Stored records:
++++++++

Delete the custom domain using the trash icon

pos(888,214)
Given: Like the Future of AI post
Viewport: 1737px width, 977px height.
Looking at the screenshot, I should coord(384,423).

++++++++

Restate the records, all of them, precisely as written.

■ **Expected output**
Delete the custom domain using the trash icon

pos(888,214)
Given: Like the Future of AI post
Viewport: 1737px width, 977px height.
Looking at the screenshot, I should coord(384,423).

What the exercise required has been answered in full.